On Mon, Jun 12, 2017 at 4:01 PM, Niall Douglas via Boost < boost@lists.boost.org> wrote:
Still, I fail to see how Noexcept differs from Outcome in this aspect. Semantically the only difference is that Noexcept doesn't force users to use a special template in return types, but that's a good thing. If it's preferable, they can still use a special template, and if they do, it's trivial to design because it doesn't have to transport errors -- Noexcept takes care of that for you.
You *want* APIs to clearly indicate their failure contract.
Okay.
Relying on TLS trickery hides control flow paths.
How? Which control path is hidden by a return throw_(error())?
And if people fail to write the check, errors get lost or pop out in the wrong locations.

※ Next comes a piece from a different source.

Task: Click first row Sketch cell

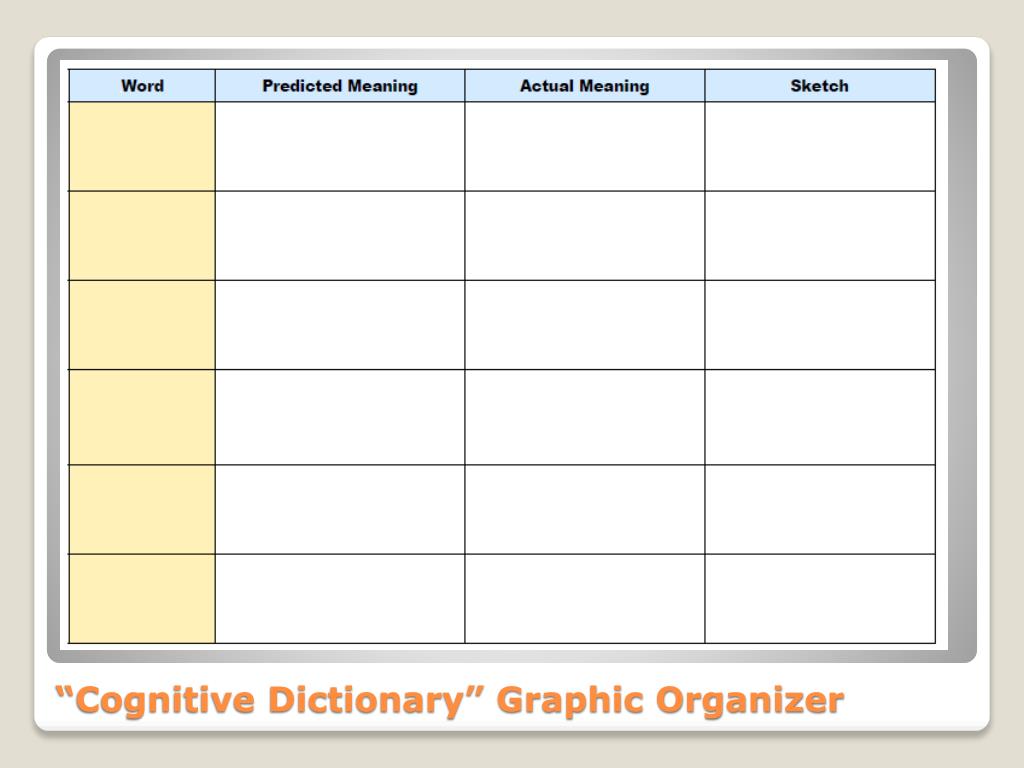Action: [820, 146]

So, use optional<> with Noexcept.
Forcing a wrapper type to be used also allows [[nodiscard]] to be leveraged, and in the future static analysis to be applied. Neither works with your scheme, which is why I rejected it very early on.

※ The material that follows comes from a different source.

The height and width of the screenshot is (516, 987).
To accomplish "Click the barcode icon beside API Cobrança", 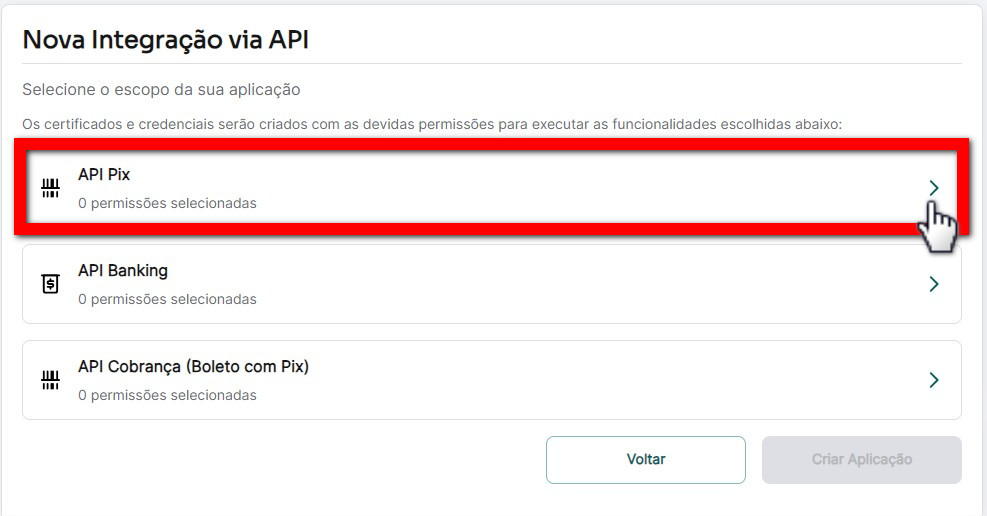I will pyautogui.click(x=49, y=380).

Yes, I understand the argument for a wrapper type, what I've demonstrated is that this is a separate issue. Yes, do use a wrapper type if it is appropriate for the reasons you're providing.
Finally, Rust and Swift have adopted a Result
model. It is generally viewed as a good design choice for its problem domain. Varying significantly from what the other system languages are doing needs to have very strong rationale.
The rationale is that this is a better design choice for C++, or else you're arguing that C++ exception handling, which also doesn't burden return values with having to transport errors, is a bad design choice.